Love is Blind is a sterling story about a young, hardworking piano tuner that falls into a heady romance with a beautiful singer. This is an affair that will turn out to be far more dangerous than he could ever imagine. If you enjoy love-triangles and beautiful music in your reads, then this is the book for you. It is a solid well-crafted piece of historical fiction.
I have waited for quite a while to buy Boyd’s latest novel. I was just really hesitant about reading it, because I know that when he gets it right, he really gets it right (Wighting for Sunrise and Any Human Heart are great reads), but I have also found that Boyd has a tendency to repeat the same story line in different books; Sweet Caress, The New Confessions and Any Human Heart are really the same tale, only in a different time and place, about a main character not being understood by his/her family or time, showing talent, but ends up old and disillusioned after years of travel. That is not to say they are bad books. On the contrary, they are quite good, but it does become rather repetitive after the third book. So when I read that the main character is again a young man setting out for an adventure, I feared the old story was back again in a new disguise. Luckily, I was wrong. Love is Blind starts off differently than other William Boyd books, I have read and it ends very differently.

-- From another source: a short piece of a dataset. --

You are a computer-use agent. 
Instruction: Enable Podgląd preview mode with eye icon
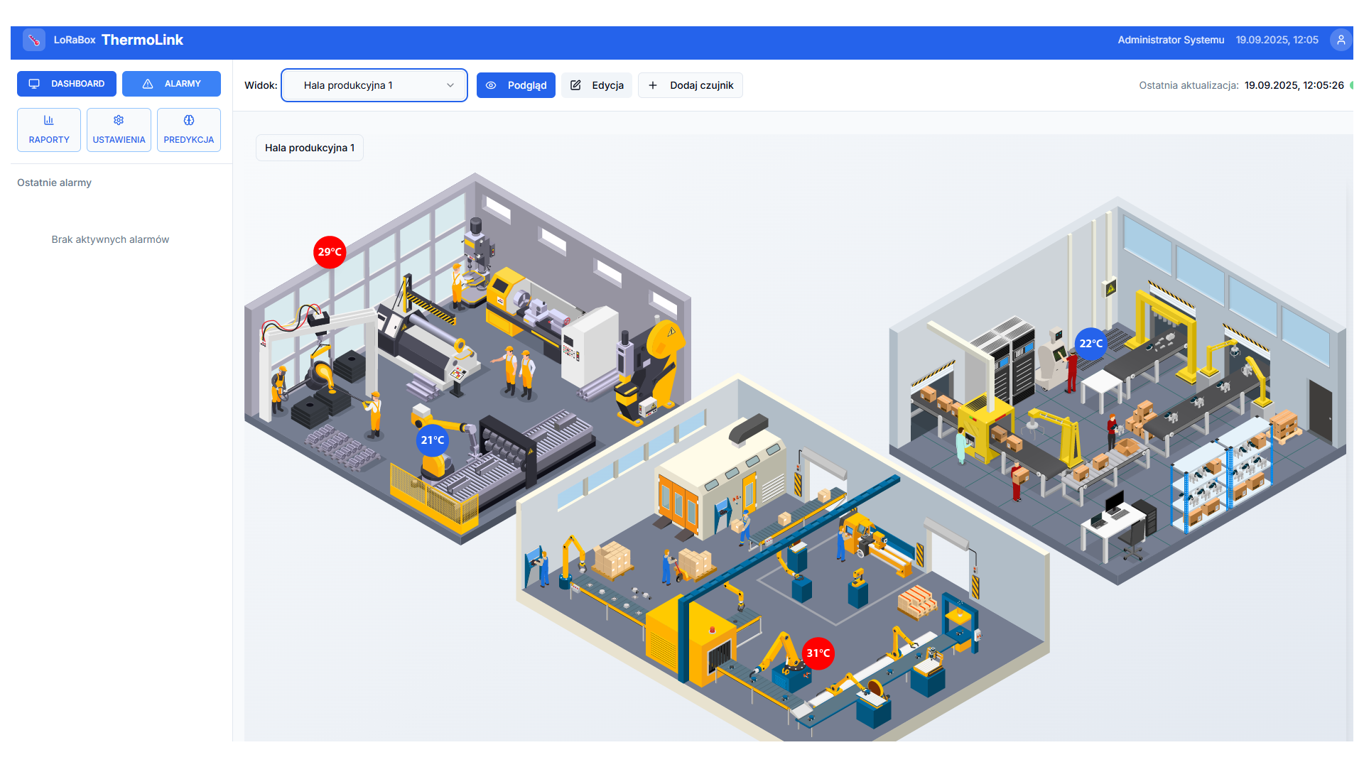[516, 85]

Our protagonist is Brodie, a piano tuner in Edinburgh in the 1890s leading a rather boring existence; he tunes pianos, goes to his favourite brothel when he has the means and does all he can to avoid his bullying preacher father. Apart from his fondness for his eight siblings, nothing keeps him in Scotland. So when he gets the opportunity to become an assistant manager in a piano shop in Paris, he ounces on the chance for escape. Brodie, it turns out, has a fine nose for business and innovative advertisement methods. It is whilst attempting to make a new marketing campaign going that he meets Lika. This young Russian soprano will turn out to be the love of his life.

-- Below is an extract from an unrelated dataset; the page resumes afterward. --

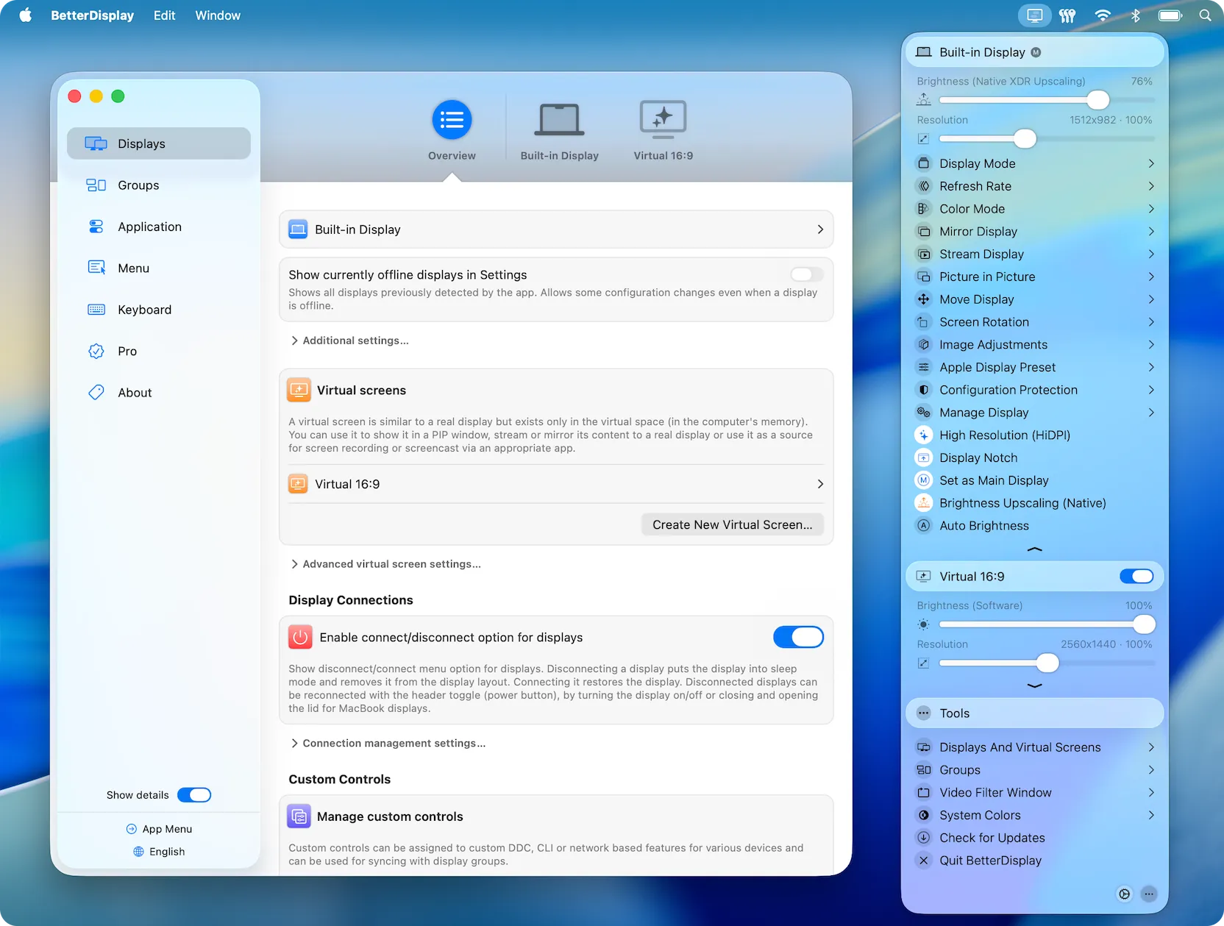Screen dimensions: 1224x926
Task: Click the BetterDisplay icon in the macOS menu bar
Action: coord(1034,15)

Lika becomes attracted to the sweet and gentle Brodie as well, but the problem is that Lika is already in a relationship with the famous pianist John Killbarron and is not willing to leave him. Head over heels in love, Brodie does what he can to stay close to Lika and her lover. It will turn out that there are actually some pretty good reasons for why Lika refuses to break up with Killbarron, and Brodie will become entangled in, amongst other things, a murder and a cat-and-mouse game around Europe.
Brodie is a pretty harmless guy – easygoing, intelligent and hardworking. At the beginning of the novel, he does not seem to have much more ambition than to experience Paris and earn a decent living. Anything other than going home to Scotland and the father that keeps humiliating him. We are never told much about Lika’s background, other than that she is Russian and is attempting a career as an opera singer. It is nice to have a woman character whose main concern is not always a love interest. Lika wants to get on in the world and she is sees the world in more nuances of grey than Brodie ever does. She also has a preoccupation with death that I found slightly unsettling, and Brodie seems a bit confused by this as well, but at the end of the novel I absolutely understood what Boyd was trying to say.
What I know about building and maintaining a piano, you could fit into a tea spoon. Consequently, I have no idea if Boyd’s descriptions of Brodie’s trade are correct. But to my untrained eye, he must have done a lot of research into the topic, for the readers are given lots of detail about how to build or custom fit such a massive, intricate instrument. I did not mind that information in the least. It gives Brodie more depth to have a skill few others have and it enables the character to travel all over Europe; as he says in the novel, wherever there are pianos, he can work.
Love is Blind contains many good individual elements: classic love story, young man growing up, duels, journeys through Europe. And these pieces work well together. But the book is not extremely original – many of plot points are so classic because they have been done before. Still, I enjoyed it and loved being in Boyd’s world.